“I do not wish to discuss it,” interrupted Hiram, with that gruff finality of manner which he always used to hide his softness, and which deceived everyone, often even his wife. “Come back at five o’clock with two witnesses.”
Torrey rose, his body shifting with his shifting mind as he cast about for an excuse for lingering. “Very well, Hiram,” he finally said. As he shook hands, he blurted out huskily, “The boy’s a fine young fellow, Hi. It don’t seem right to disgrace him by cutting him off this way.”
Hiram winced. “Wait a minute,” he said. He had been overlooking the public—how the town would gossip and insinuate. “Put in this, Torrey,” he resumed after reflecting. And deliberately, with long pauses to construct the phrases, he dictated: “I make this disposal of my estate through my love for my children, and because I have firm belief in the soundness of their character and in their capacity to do and to be. I feel they will be better off without the wealth which would tempt my son to relax his efforts to make a useful man of himself and would cause my daughter to be sought for her fortune instead of for herself.”
“That may quiet gossip against your children,” said Torrey, when he had taken down Hiram’s slowly enunciated words, “but it does not change the extraordinary character of the will.”
“John,” said Hiram, “can you think of a single instance in which inherited wealth has been a benefit, a single case where a man has become more of a man than he would if he hadn’t had it?”
Hiram waited long. Torrey finally said: “That may be, but—” But what? Torrey did not know, and so came to a full stop.
“I’ve been trying for weeks to think of one,” continued Hiram, “and whenever I thought I’d found one, I’d see, on looking at all the facts, that it only seemed to be so. And I recalled nearly a hundred instances right here in Saint X where big inheritances or little had been ruinous.”
“I have never thought on this aspect of the matter before,” said Torrey. “But to bring children up in the expectation of wealth, and then to leave them practically nothing, looks to me like—like cheating them.”

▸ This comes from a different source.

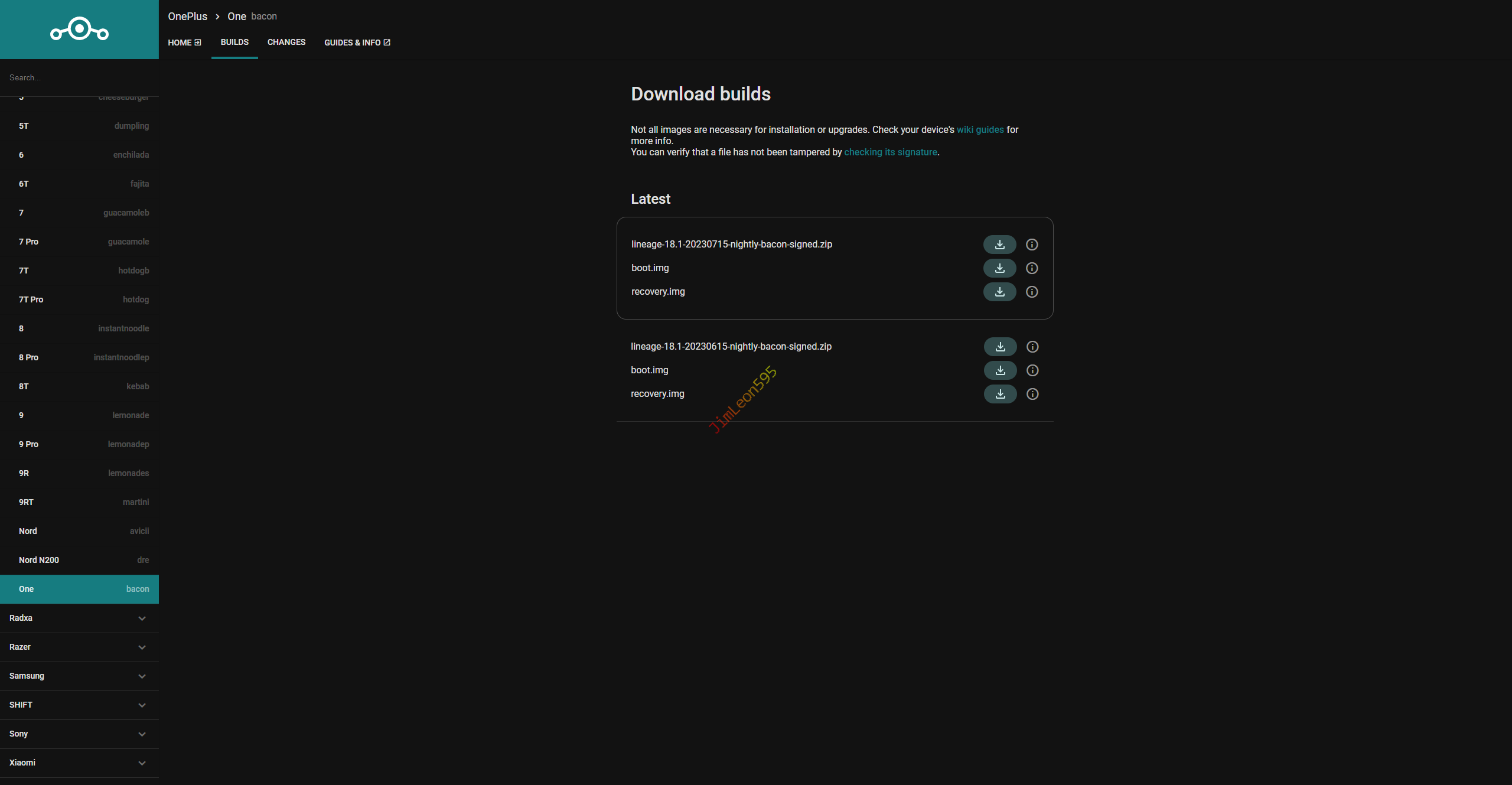Show info for latest recovery.img
The width and height of the screenshot is (1512, 785).
1032,292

“It does, John,” Hiram answered. “I’ve pushed my boy and my girl far along the broad way that leads to destruction. I must take the consequences. But God won’t let me divide the punishment for my sins with them. I see my duty clear. I must do it. Bring the will at five o’clock.”
Hiram’s eyes were closed; his voice sounded to Torrey as if it were the utterance of a mind far, far away—as far away as that other world which had seemed vividly real to Hiram all his life; it seemed real and near to Torrey, looking into his old friend’s face. “The power that’s guiding him,” Torrey said to himself, “is one I daren’t dispute with.” And he went away with noiseless step and with head reverently bent.